Stored data entries →
━━━━━━━━

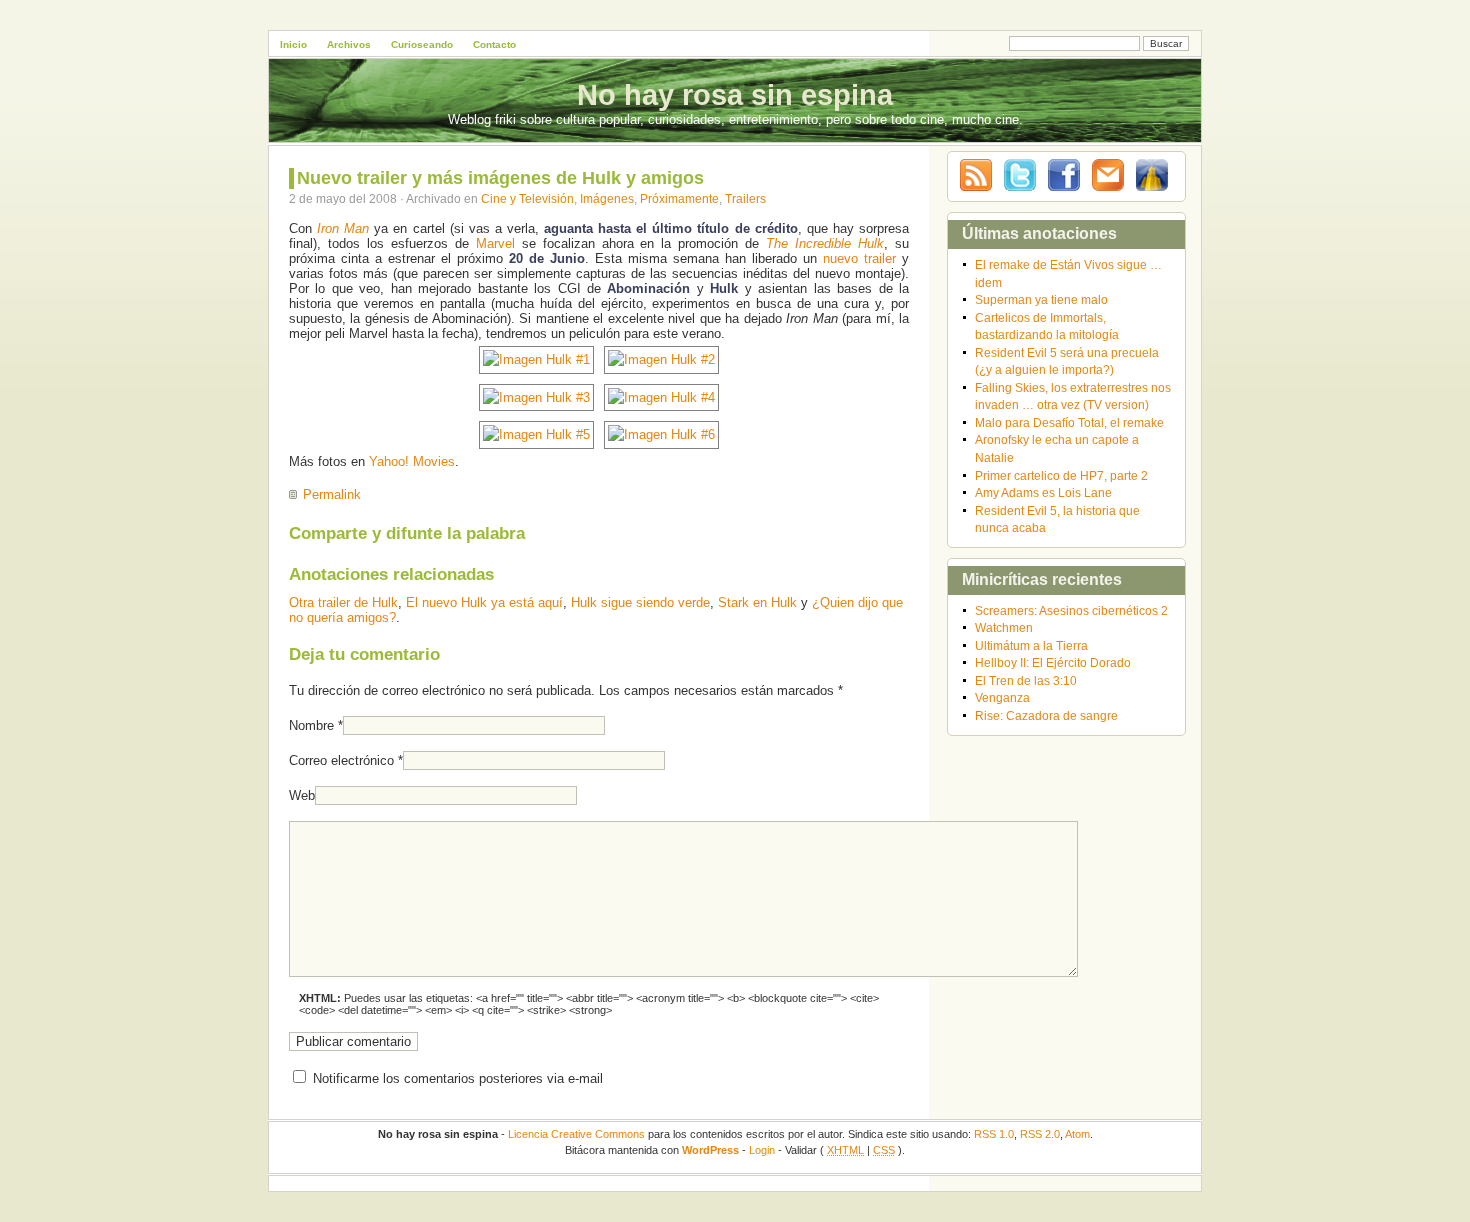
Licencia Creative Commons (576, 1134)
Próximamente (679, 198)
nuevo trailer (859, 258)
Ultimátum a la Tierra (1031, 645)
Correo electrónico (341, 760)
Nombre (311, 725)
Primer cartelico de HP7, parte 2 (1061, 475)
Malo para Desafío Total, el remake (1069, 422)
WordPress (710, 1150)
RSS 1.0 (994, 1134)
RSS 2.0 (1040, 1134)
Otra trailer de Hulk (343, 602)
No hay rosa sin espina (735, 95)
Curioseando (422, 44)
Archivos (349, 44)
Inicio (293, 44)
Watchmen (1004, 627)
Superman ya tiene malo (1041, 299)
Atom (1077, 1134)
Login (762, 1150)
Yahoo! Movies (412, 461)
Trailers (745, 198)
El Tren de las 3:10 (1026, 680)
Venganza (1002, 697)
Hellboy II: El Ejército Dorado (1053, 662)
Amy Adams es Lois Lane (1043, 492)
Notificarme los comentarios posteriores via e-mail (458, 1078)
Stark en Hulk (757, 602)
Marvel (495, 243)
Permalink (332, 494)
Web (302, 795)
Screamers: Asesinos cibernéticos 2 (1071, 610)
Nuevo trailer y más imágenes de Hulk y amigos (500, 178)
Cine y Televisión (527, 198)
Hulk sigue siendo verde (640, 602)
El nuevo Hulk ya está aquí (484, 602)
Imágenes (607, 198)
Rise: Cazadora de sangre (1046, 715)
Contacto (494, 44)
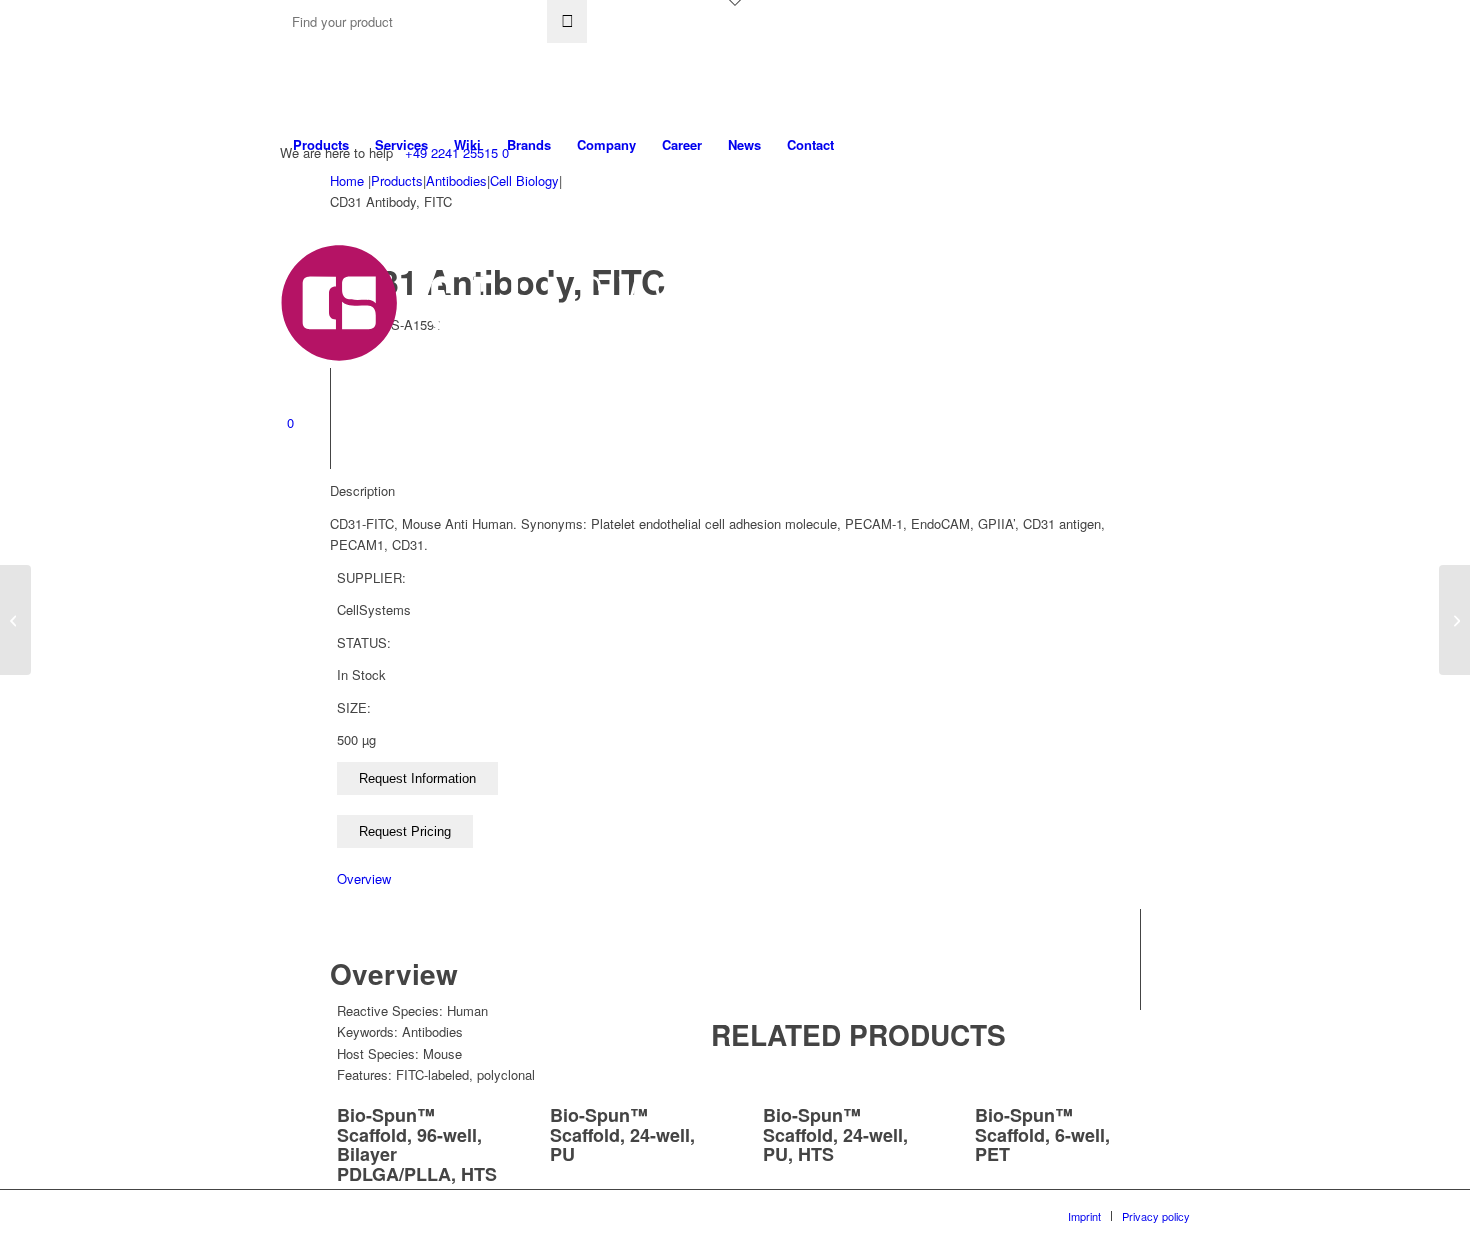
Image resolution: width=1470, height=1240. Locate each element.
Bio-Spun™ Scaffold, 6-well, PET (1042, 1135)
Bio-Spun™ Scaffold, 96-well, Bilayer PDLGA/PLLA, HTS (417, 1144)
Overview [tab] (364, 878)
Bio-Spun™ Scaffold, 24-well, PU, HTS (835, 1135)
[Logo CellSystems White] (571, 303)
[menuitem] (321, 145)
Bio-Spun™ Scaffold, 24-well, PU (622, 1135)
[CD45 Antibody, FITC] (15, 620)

━━━━━━━━

What the task requires →
Nothing but the lines from the one containing "Yahoo! Movies (412, 461)" through the last line of the data should appear in the answer, copied exactly, with pictures excluded.

Response →
Yahoo! Movies (412, 461)
Trailers (745, 198)
El Tren de las 3:10 (1026, 680)
Venganza (1002, 697)
Hellboy II: El Ejército Dorado (1053, 662)
Amy Adams es Lois Lane (1043, 492)
Notificarme los comentarios posteriores via e-mail (458, 1078)
Stark en Hulk (757, 602)
Marvel (495, 243)
Permalink (332, 494)
Web (302, 795)
Screamers: Asesinos cibernéticos 2 (1071, 610)
Nuevo trailer y más imágenes de Hulk y amigos (500, 178)
Cine y Televisión (527, 198)
Hulk sigue siendo verde (640, 602)
El nuevo Hulk ya está aquí (484, 602)
Imágenes (607, 198)
Rise: Cazadora de sangre (1046, 715)
Contacto (494, 44)
Image resolution: width=1470, height=1240. Locate each element.
Bio-Spun™ Scaffold, 6-well, PET (1042, 1135)
Bio-Spun™ Scaffold, 96-well, Bilayer PDLGA/PLLA, HTS (417, 1144)
Overview [tab] (364, 878)
Bio-Spun™ Scaffold, 24-well, PU, HTS (835, 1135)
[Logo CellSystems White] (571, 303)
[menuitem] (321, 145)
Bio-Spun™ Scaffold, 24-well, PU (622, 1135)
[CD45 Antibody, FITC] (15, 620)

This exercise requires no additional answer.